どこまでも純情なヤンキーだった。そもそも純情という点を考慮するとヤンキーではなく、ただ口の悪い髪の毛を染めている現代のちょっと高校生デビューしちゃった普通の女子なのかもしれない。
「まぁ香澄ちゃんのことは置いといて、生徒会メンバーはナル・シストも含めてクセのある人たちばかりなんだよ」
「ん? まぁ、アイツはナルシストだけど、妙なところで切るなよ木枯」
「え? 妙なところで切っていないよ。苗字と名前に分けただけだし」
「……んん?」
意味が分からないと眉間に皺を寄せる爽葵を見て紗央莉も首を傾げる。
しばらく二人が見つめあったまま頭上にクエスチョンマークを浮かばせ続けていると、不意に紗央莉がポンと手を叩き、胸ポケットからシャープペンシルを取り出して紙に文字を書き始めた。
「漢字で書くと奈留史須斗って言うんだよ彼」
「まさかの名前だったのかよ! 名前が体を現し過ぎだろ!」
ナルシストの申し子、奈留史須斗とかもう受けを狙って名前を付けたとしか言いようがない。キラキラネームもいいところだった。もし仮にナルシストに育っていなかったら相当恥ずかしかっただろう。

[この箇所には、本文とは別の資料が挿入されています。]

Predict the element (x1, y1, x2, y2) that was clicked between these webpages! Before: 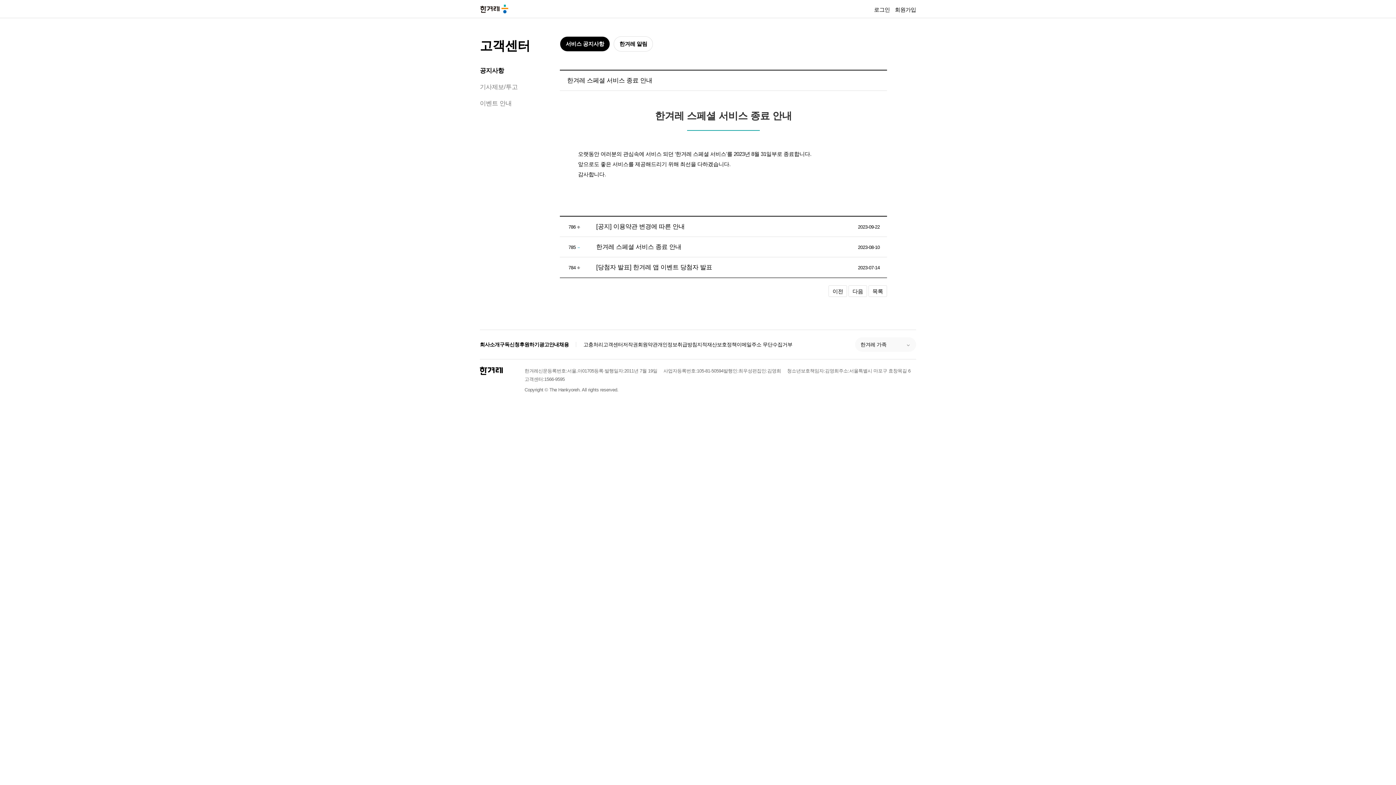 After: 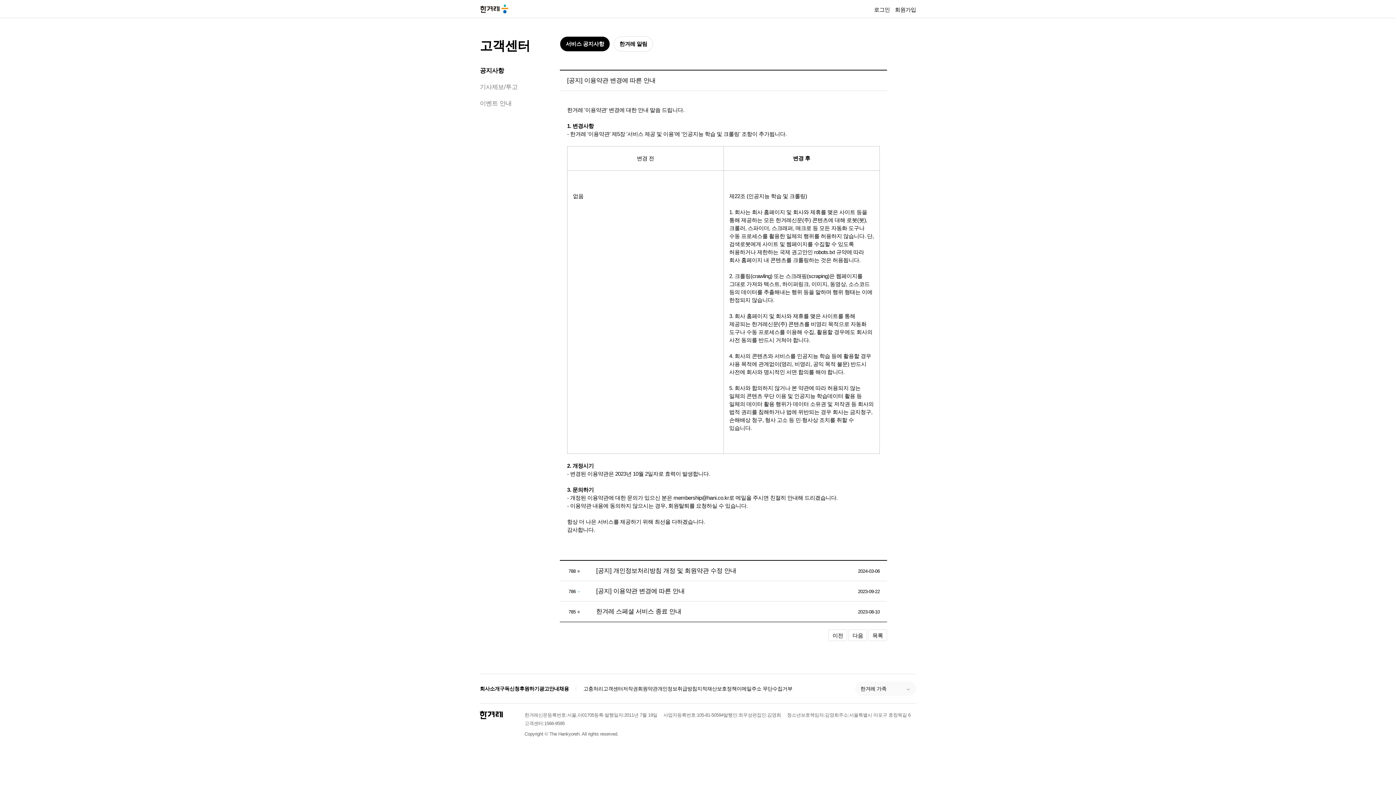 Action: label: 다음 bbox: (848, 285, 867, 297)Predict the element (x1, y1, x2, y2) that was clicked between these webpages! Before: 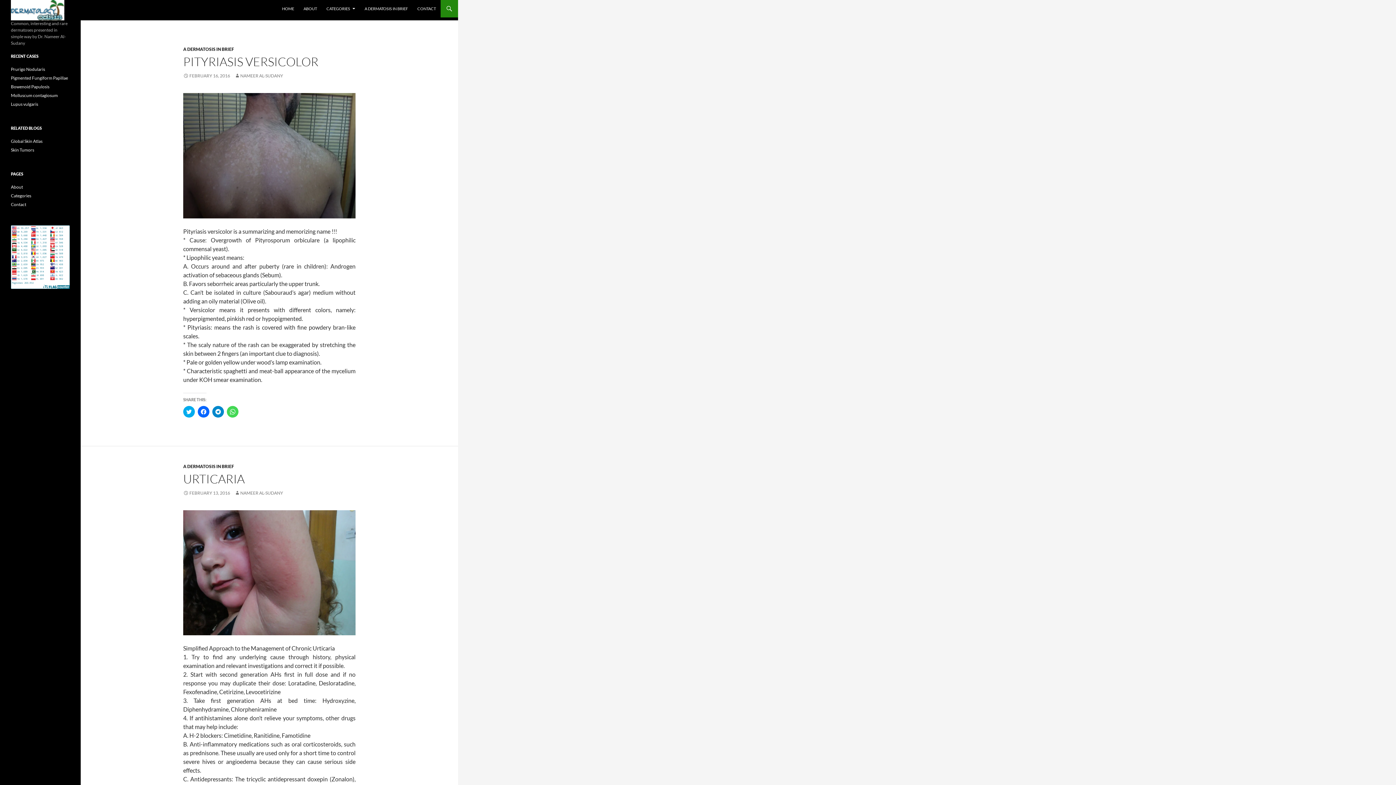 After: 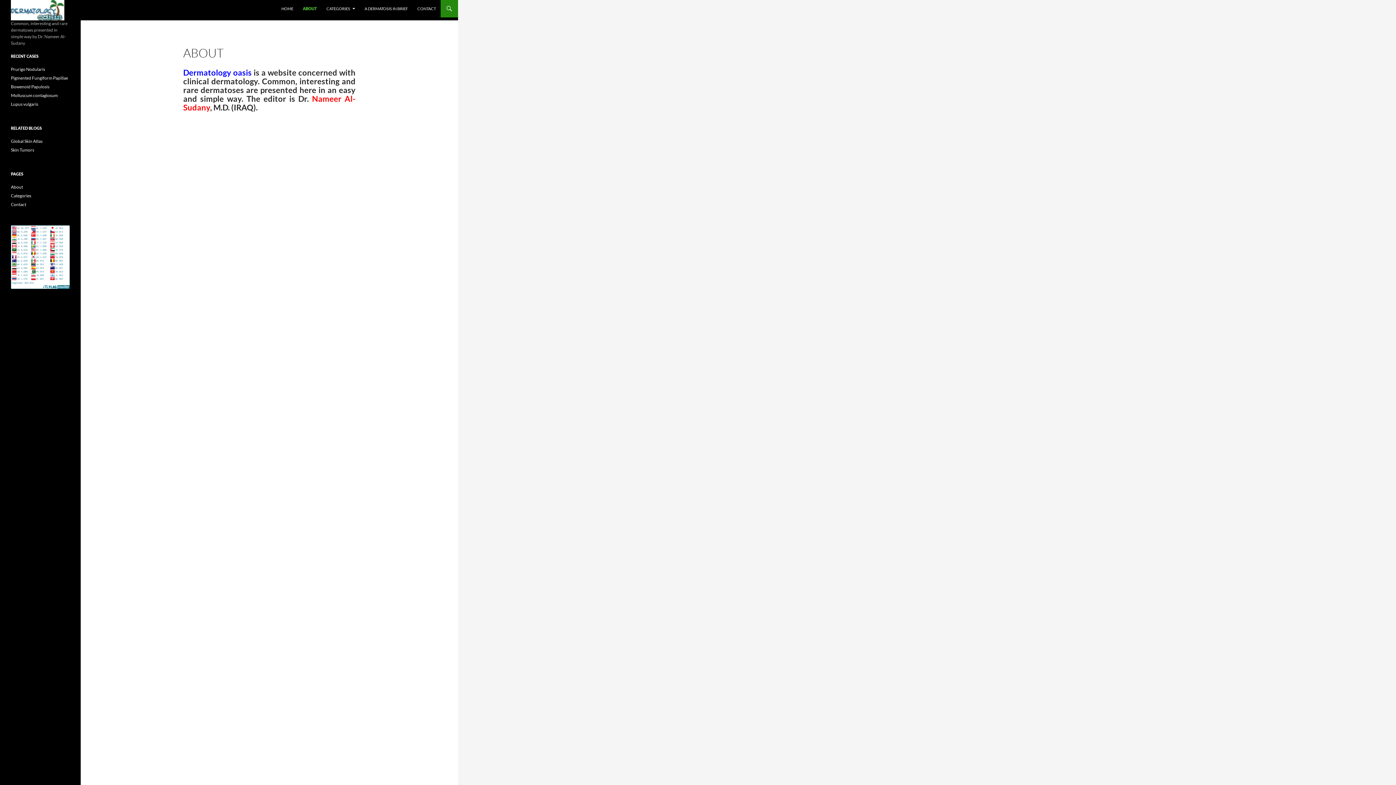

「名前はともかく、意外と頭は良いのさ。成績も常に上位、生徒会での企てにも噛んでるらしいし」
「ナルシストなのに?」
「いや、そこ関係ないと思うよ……。けど事実、昨日は彼のせいでウチらと女子テニス部が勝負したわけだし」
「そうそう、どうして急に女子テニス部と勝負なんてことになったんだよ? いきなり上北が怒鳴ってきてビックリした」
「あれはお前が部活に来なかったせいだろ!」
爽葵が一昨日入部させられた時は、女子テニス部との勝負の話など一切出てこなかった。入部したての人間にいきなりアレやれコレやれと矢継ぎ早に物を言うことはないが、重要な事くらいは伝えるのが普通。部活の準備をしろと何か仄めかすことは言っていだが、はっきりした発言がなかったということはあの時点ではまだ女子テニス部との勝負は決まっていなかったということ。
ならば、皆が帰宅しようとする最中に女子テニス部とのいざこざがあったのだろう。それも生徒会役員である奈留史須斗が絡んだ複雑ないざこざが。

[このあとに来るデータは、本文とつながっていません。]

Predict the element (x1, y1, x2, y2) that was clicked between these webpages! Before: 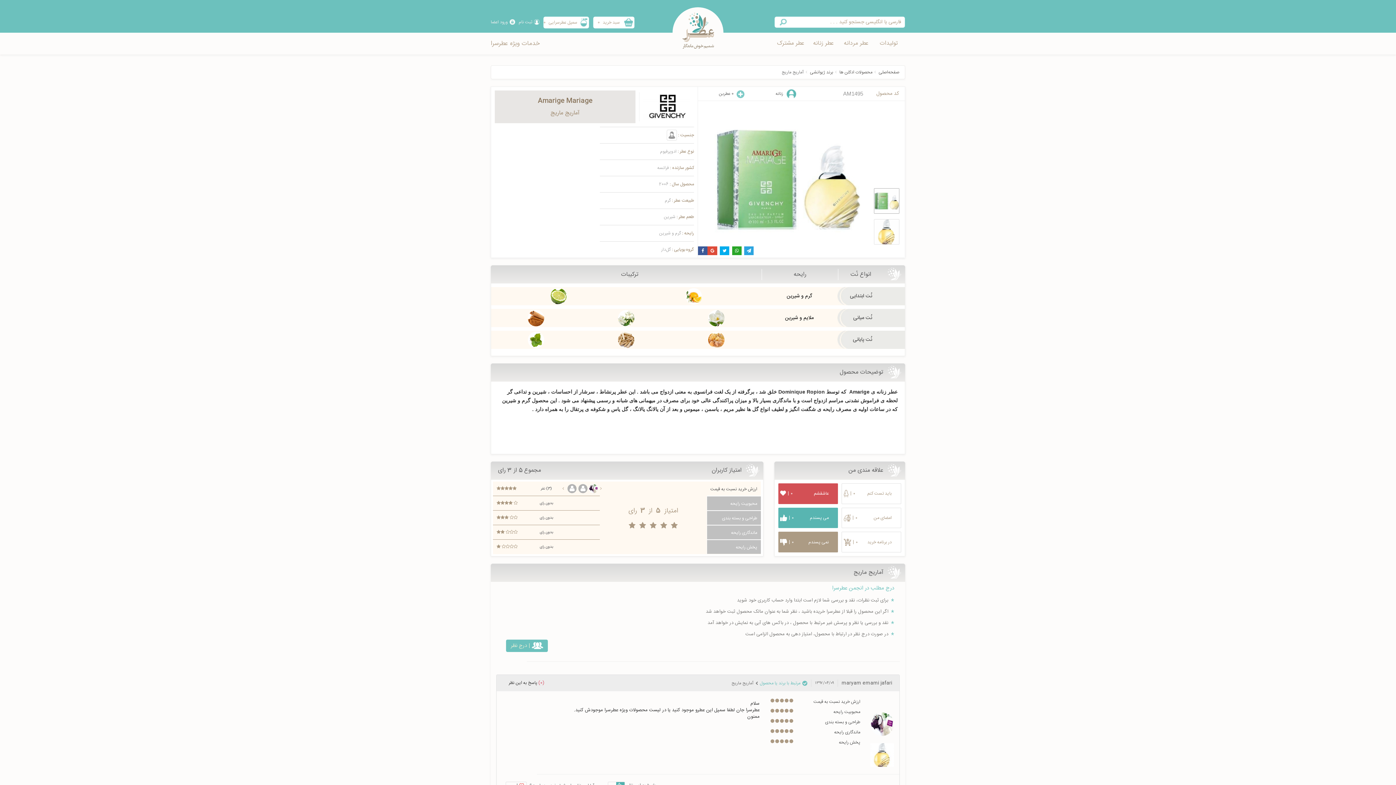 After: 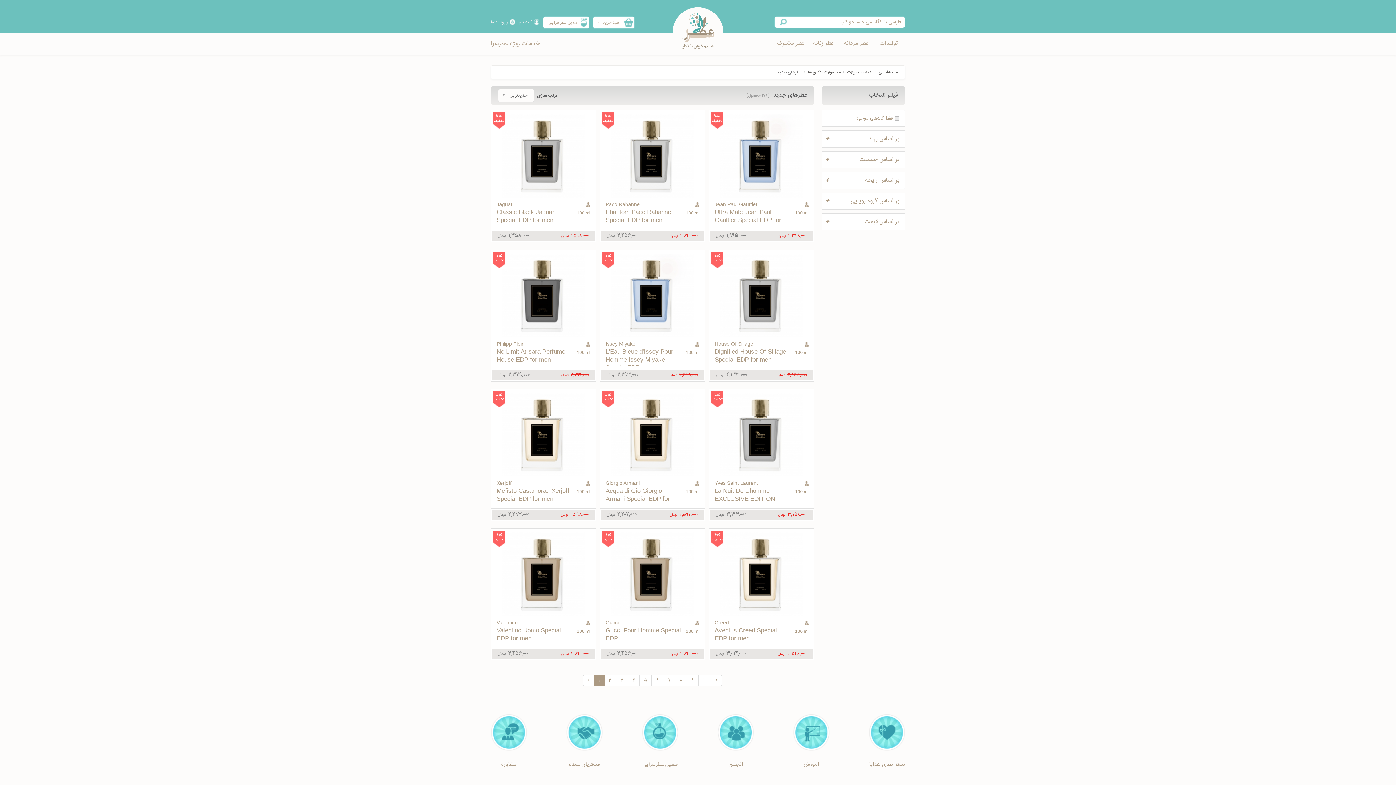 Action: bbox: (844, 38, 868, 48) label: عطر مردانه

「いや、たまたま廊下をウチらと女子テニス部が歩いてたんだけど、そこに丁度現れた奈留史須斗がウチらと女子テニス部に絡んできて。お互いがお互いに押し付け合ったら確執が生まれちゃって、その流れで勝負することになったのよ」
「策略一切ないし! しかも勝負する理由、生徒会関係ないんじゃん!」
建前で用意した勝負を吹っかけた理由は単純に勘違いだったし、ただただお互いが奈留を嫌っていたこそ生まれた試合だったらしい。

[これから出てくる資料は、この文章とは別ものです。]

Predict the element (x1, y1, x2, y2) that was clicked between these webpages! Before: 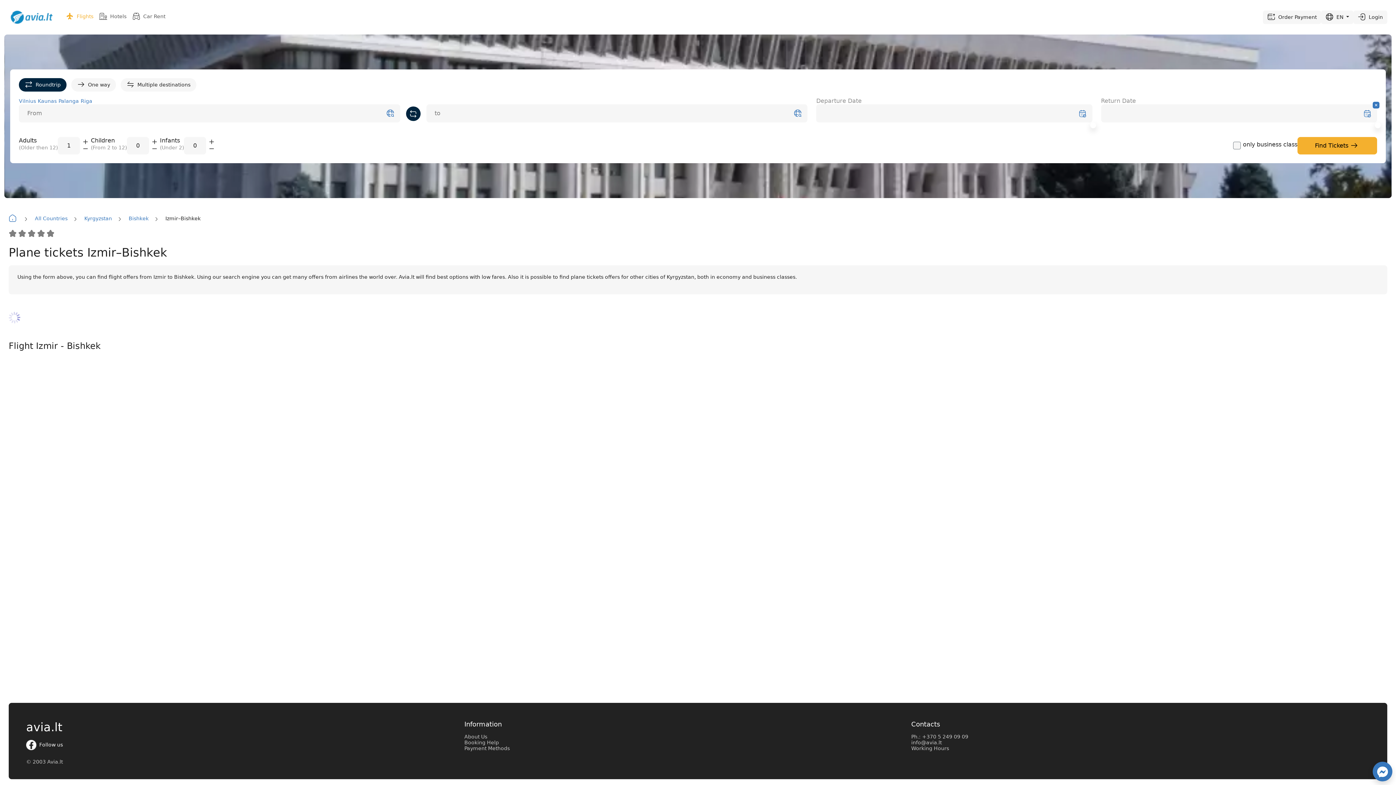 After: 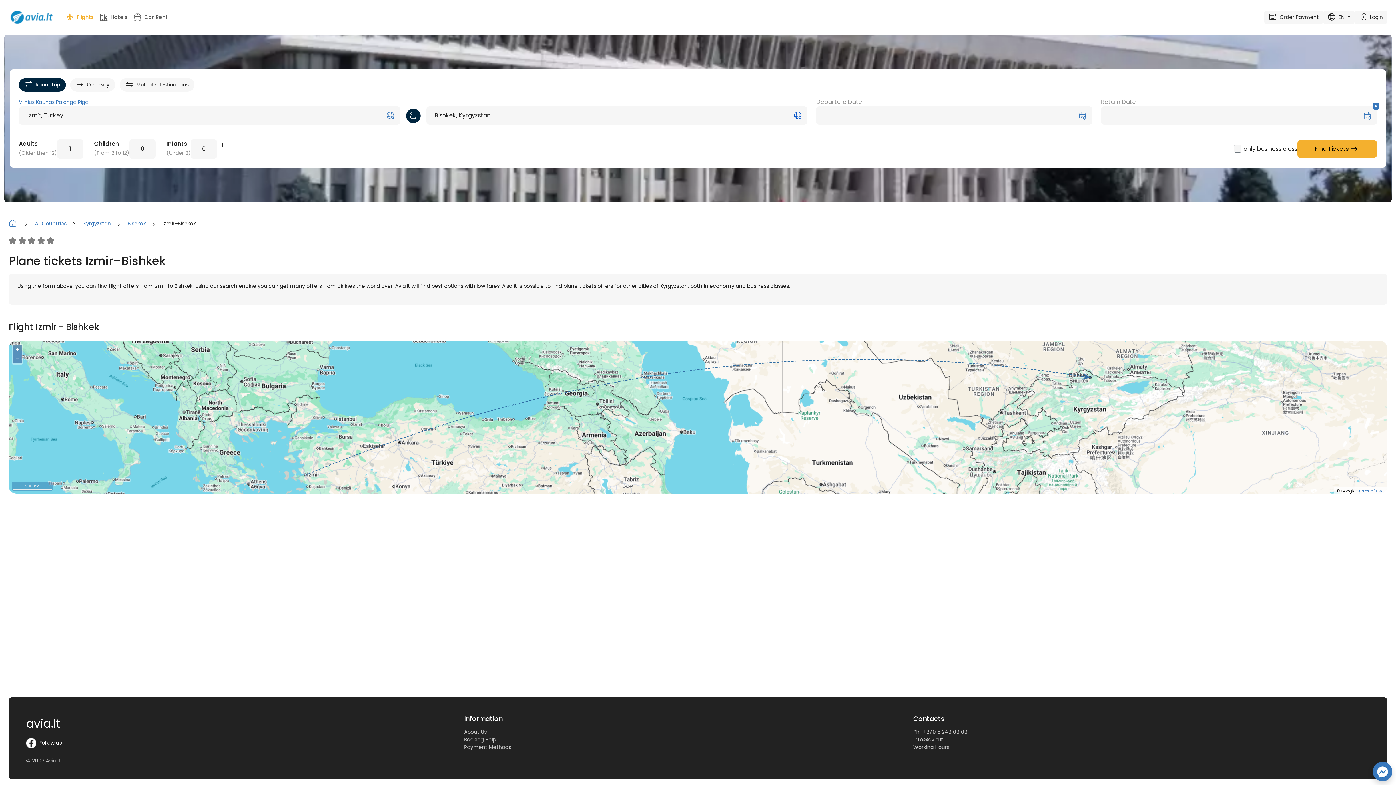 Action: bbox: (793, 109, 803, 117) label: Search city ret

そして、女子テニスとの勝負と言えば、爽葵には一つ気になっていたことがあった。
「そういえば、女子テニス部との勝負で賭けてた物って何だったんだ? 上北が生徒会との勝負に有効なものって呟いてたけど」
「え……?」「は……?」
爽葵の一言でいつの間にか拘束を解いていた杏奈と、いつになくマズそうな表情をする紗央莉の冷たく鋭い視線が香澄へと突き刺さる。
「いや、その、ほら、あれだ、別に、何も、なかったから、ほら」
まだまだ氷のようなジト目の視線は注がれ続ける。
香澄は皆の視線を一身に受け、唇をワナワナさせながら明後日の方角を向いて音のならない口笛を吹く。だが、沈黙の中で聞こえる息を吐く音しか出ないその口笛もどきは香澄の平常心に余計な負担を掛けたらしく、
「全部お前が悪いんだ!」
などと捨て台詞を吐いて脱兎の如く部室を飛び出して行った。
「あ、逃げた!」
「追いますよ綾音さん!」
「え、俺も……?」
何故か女子二人に手を引かれながら爽葵は、俊足で逃げ出した香澄の後を追わされるのだった。